### ZIEL:
Schreib bitte aus den Daten unten die Zeilen unverändert ab, beginnend mit der Zeile, die „The image size is (588, 1280).“ enthält, und endend mit der Zeile, die „Action: [684, 58]“ enthält, beide eingeschlossen.
"""
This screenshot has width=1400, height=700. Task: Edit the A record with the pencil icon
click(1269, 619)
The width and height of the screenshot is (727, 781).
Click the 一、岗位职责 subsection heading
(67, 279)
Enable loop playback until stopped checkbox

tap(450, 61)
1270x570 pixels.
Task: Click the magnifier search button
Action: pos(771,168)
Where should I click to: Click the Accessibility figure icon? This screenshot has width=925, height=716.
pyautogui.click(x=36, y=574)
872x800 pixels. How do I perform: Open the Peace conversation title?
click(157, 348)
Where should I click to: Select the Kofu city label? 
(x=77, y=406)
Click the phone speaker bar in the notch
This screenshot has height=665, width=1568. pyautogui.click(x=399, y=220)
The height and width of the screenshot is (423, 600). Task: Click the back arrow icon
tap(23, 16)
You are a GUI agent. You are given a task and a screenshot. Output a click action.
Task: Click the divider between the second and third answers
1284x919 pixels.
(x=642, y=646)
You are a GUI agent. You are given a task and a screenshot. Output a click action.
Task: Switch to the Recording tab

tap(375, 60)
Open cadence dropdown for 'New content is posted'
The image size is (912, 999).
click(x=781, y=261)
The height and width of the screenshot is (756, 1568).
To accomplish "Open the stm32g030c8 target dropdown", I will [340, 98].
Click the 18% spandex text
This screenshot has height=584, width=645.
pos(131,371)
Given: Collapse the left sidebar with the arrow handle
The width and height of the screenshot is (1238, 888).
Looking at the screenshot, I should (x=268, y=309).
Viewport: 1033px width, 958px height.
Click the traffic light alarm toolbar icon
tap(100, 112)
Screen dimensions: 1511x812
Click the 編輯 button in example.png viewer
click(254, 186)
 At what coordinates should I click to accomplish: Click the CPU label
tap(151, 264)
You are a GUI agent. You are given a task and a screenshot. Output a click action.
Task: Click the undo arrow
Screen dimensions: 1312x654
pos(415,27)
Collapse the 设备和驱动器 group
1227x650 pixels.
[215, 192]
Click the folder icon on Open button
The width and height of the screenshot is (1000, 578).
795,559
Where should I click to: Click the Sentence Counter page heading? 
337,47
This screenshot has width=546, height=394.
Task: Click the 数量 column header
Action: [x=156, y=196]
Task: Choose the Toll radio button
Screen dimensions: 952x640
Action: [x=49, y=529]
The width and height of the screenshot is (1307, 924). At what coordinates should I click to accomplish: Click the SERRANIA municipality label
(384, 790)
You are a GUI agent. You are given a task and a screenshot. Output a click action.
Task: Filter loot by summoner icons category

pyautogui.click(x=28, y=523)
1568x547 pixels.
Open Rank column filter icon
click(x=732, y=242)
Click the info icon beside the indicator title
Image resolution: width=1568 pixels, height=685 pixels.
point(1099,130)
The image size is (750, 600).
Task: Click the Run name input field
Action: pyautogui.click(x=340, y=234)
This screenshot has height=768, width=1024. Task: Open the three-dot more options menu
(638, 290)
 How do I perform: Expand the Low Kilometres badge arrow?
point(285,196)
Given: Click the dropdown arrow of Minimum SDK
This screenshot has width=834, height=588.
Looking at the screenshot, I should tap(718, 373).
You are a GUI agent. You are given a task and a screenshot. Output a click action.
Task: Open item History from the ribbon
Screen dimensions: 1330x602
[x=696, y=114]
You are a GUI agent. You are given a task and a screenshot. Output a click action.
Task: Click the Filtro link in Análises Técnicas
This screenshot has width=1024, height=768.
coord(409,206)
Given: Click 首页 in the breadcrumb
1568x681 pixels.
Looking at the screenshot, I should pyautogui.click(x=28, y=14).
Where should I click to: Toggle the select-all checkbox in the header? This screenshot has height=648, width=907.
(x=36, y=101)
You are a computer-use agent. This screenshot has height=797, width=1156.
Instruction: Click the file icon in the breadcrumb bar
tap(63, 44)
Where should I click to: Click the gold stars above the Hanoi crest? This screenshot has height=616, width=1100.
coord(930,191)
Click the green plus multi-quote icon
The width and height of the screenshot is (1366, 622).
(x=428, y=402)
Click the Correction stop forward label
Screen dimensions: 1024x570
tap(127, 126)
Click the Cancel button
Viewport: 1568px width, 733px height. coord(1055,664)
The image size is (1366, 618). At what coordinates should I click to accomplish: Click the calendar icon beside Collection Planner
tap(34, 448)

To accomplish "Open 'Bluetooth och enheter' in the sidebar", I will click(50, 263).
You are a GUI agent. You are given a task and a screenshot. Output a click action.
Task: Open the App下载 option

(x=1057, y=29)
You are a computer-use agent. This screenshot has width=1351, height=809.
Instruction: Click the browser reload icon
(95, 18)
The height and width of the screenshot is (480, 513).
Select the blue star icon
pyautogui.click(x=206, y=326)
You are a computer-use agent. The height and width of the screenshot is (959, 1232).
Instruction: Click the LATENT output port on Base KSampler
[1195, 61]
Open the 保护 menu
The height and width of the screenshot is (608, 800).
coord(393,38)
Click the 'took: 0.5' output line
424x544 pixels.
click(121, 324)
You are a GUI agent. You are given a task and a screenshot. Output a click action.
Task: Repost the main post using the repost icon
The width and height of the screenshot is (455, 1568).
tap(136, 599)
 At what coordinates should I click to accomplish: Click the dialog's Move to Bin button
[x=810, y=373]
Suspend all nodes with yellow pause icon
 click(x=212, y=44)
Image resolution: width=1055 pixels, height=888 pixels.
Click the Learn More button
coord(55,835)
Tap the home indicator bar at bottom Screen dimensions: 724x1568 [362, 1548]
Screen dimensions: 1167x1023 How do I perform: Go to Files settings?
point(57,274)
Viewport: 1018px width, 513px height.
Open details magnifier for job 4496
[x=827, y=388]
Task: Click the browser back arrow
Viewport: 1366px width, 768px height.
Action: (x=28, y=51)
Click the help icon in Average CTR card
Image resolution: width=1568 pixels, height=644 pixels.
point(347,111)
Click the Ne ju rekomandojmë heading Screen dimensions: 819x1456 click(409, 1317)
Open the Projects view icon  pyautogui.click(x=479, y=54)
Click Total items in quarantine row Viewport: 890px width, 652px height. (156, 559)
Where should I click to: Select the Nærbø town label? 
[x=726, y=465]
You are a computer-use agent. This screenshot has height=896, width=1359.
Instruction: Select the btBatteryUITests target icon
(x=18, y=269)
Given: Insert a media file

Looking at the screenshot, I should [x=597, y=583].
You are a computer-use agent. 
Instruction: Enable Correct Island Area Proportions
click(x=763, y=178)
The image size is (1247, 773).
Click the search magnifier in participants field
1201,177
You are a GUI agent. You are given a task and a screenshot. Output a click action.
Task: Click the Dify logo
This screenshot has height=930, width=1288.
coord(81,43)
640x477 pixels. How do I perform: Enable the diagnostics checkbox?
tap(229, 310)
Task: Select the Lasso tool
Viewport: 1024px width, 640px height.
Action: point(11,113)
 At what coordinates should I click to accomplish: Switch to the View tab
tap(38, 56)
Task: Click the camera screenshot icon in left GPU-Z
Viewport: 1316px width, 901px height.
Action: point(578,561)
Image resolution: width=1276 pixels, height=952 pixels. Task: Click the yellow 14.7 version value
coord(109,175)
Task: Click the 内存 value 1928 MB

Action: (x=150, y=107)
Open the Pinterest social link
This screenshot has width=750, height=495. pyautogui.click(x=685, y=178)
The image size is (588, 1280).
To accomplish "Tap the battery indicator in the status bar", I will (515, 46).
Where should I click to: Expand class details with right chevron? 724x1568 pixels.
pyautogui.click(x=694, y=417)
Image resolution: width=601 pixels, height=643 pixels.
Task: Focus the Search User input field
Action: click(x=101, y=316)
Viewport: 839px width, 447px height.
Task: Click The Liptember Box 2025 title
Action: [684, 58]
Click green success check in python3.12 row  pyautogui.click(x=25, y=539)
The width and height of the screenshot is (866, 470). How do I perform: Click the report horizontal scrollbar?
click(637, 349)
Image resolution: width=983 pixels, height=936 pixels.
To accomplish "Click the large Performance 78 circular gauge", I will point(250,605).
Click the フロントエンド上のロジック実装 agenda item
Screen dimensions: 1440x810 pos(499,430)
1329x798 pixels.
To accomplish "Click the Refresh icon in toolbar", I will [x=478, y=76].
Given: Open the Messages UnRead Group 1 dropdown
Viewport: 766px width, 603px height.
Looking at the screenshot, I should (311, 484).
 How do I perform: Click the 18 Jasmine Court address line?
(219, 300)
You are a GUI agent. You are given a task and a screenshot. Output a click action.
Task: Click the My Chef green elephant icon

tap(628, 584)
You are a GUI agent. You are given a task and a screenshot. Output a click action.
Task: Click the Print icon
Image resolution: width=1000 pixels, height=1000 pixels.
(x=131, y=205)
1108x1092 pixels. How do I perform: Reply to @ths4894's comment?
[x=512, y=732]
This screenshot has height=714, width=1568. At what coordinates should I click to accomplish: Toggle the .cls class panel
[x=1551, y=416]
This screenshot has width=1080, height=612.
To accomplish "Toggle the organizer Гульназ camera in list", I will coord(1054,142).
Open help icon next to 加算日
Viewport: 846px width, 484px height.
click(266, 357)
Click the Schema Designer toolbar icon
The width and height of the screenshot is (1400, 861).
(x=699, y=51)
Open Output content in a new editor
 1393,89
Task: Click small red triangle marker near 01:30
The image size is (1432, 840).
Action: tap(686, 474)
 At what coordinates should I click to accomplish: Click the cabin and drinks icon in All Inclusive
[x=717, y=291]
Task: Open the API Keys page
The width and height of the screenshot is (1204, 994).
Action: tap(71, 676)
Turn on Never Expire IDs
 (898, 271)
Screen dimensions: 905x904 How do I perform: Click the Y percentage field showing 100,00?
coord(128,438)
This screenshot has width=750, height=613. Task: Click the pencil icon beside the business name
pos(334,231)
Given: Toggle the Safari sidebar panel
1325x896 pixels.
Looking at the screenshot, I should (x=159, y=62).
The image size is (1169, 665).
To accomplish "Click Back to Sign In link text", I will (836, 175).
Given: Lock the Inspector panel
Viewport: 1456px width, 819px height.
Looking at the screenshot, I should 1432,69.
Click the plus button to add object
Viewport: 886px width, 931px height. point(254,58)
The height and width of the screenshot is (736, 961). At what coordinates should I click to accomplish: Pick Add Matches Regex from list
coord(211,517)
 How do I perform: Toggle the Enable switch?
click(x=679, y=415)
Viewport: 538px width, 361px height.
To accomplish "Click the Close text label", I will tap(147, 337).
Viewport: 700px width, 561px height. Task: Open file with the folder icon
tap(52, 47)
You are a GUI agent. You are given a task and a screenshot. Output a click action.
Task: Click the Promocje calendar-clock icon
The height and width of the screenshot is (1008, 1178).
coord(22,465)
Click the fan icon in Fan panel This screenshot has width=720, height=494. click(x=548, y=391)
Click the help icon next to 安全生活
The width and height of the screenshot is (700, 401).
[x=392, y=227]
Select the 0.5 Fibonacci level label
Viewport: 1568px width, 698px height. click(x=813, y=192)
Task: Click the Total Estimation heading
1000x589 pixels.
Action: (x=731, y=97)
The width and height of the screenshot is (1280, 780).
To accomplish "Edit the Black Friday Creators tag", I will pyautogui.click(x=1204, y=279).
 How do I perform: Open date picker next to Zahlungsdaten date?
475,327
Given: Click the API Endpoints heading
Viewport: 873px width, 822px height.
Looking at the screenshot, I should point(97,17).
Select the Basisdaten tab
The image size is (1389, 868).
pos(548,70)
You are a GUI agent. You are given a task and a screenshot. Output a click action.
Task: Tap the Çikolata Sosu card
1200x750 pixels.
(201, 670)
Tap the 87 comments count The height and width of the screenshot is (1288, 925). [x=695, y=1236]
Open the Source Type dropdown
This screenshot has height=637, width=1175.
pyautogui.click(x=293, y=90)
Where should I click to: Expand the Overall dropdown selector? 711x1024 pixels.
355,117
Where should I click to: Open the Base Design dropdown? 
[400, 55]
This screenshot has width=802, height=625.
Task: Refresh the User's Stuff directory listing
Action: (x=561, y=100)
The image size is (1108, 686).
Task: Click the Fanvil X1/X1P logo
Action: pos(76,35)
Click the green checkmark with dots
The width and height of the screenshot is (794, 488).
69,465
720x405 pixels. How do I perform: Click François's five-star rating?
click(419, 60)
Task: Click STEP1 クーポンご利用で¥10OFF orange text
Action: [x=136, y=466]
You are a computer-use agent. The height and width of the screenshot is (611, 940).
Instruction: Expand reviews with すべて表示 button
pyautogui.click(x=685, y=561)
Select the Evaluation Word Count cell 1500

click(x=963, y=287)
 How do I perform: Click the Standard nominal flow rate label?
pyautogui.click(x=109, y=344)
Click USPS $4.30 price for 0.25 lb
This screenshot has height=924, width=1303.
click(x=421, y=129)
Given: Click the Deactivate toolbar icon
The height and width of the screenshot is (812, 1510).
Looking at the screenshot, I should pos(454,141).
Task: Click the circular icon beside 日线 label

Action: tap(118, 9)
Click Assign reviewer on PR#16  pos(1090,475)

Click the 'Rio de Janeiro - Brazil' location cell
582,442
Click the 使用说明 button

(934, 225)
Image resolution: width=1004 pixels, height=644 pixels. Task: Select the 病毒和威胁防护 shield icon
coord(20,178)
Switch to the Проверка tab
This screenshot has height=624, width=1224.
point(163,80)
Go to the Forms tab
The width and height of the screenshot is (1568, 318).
"""
### ERGEBNIS:
The image size is (588, 1280).
To accomplish "Tap the battery indicator in the status bar", I will (515, 46).
Where should I click to: Expand class details with right chevron? 724x1568 pixels.
pyautogui.click(x=694, y=417)
Image resolution: width=601 pixels, height=643 pixels.
Task: Focus the Search User input field
Action: click(x=101, y=316)
Viewport: 839px width, 447px height.
Task: Click The Liptember Box 2025 title
Action: [684, 58]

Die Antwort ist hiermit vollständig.